Another change was time slowed down. Spontaneity had left through the back door and didn’t carry me through conversations. Now I could see myself at the table with other people and hear all the inane things I said. Socializing for an hour was as much work as being in a one-hour play performance and I would come home and sleep of two hours after any interactions.
Morphine kills your appetite. I read there are no fat morphine addicts. I could munch on a prune, which seemed as big as a turkey to me, for two days before I finished it.
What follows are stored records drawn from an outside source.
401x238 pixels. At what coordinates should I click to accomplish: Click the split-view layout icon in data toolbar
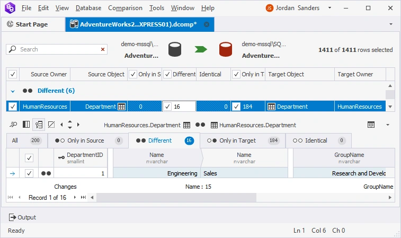pyautogui.click(x=26, y=125)
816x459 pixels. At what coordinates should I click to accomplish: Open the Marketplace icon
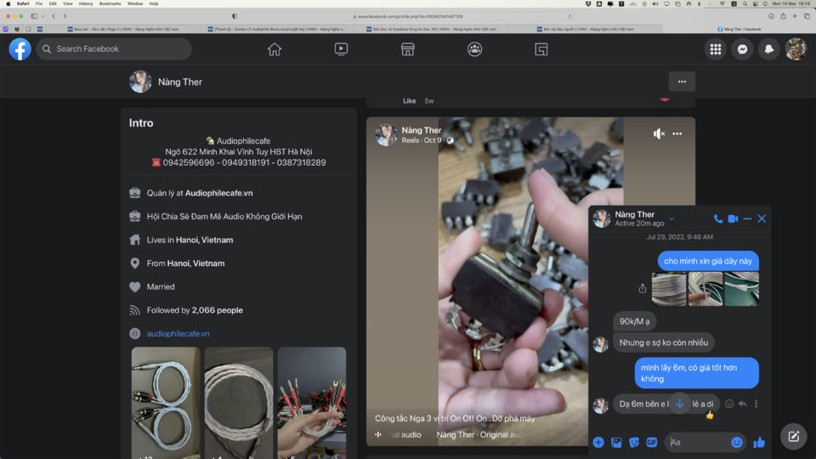[407, 49]
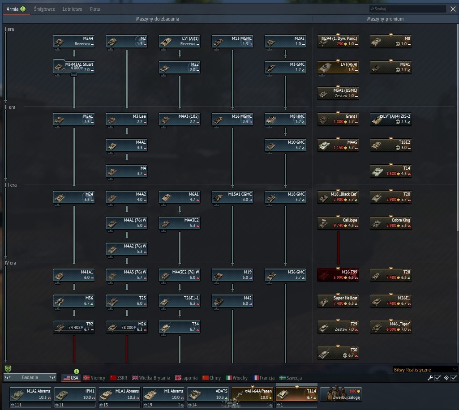Click the vertical scrollbar of the tech tree
The width and height of the screenshot is (459, 410).
(x=457, y=126)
I lost 22 pounds over two months. (When I complained to my friend about all I’d been through she said, “You lost 20 pounds and you’re complaining? Shut up!”)
I never worried about the future.  I didn’t even think about my book tour coming up in a month. When I got emails about author events, I thought everyone was being obsessive (a month translated to ten years) and pressed delete.
So morphine had done several things to me. It took away all desire to be with others and I never planned for the future. These were previously two of my most enjoyable activities. I was now in a medically induced solitary confinement. 
I now totally understand why some people would crave Morphine. They may have had toxic parents and then gone on to have unsatisfactory adult relationships. These relationships hurt but we are social animals so they keep going back for more pain.
  On Morphine you are not a social animal.  You really don’t need anyone.  So all the people who used to hurt you are no longer important.  Morphine slammed your social needs door shut and you don’t have to let them hurt you anymore. The best part is you are not lonely.  Suddenly all the pain stops.  
The future for this kind of person, who has troubled relationships, is often limited. They are faced with futures yawning in front of them that are filled with all kinds of woes. Morphine takes care of the problem because there is only the present.
 The two things that tortured them, relationships and the future, are gone. And the divine part of it all is that you don’t miss any of it.
I have no desire to stay on this drug now that the pain in my knee has subsided.  I look forward to wanting to be with people again and getting back to planning my future. It is not that I am not an “addictive personality”; it is that I don’t need or even want the few qualities that morphine offers me. It was a bad fit.
One person’s high is another person’s downer depending on need. If they had a pill that would trim my troubles I’d be the first addict lined up to mainline it.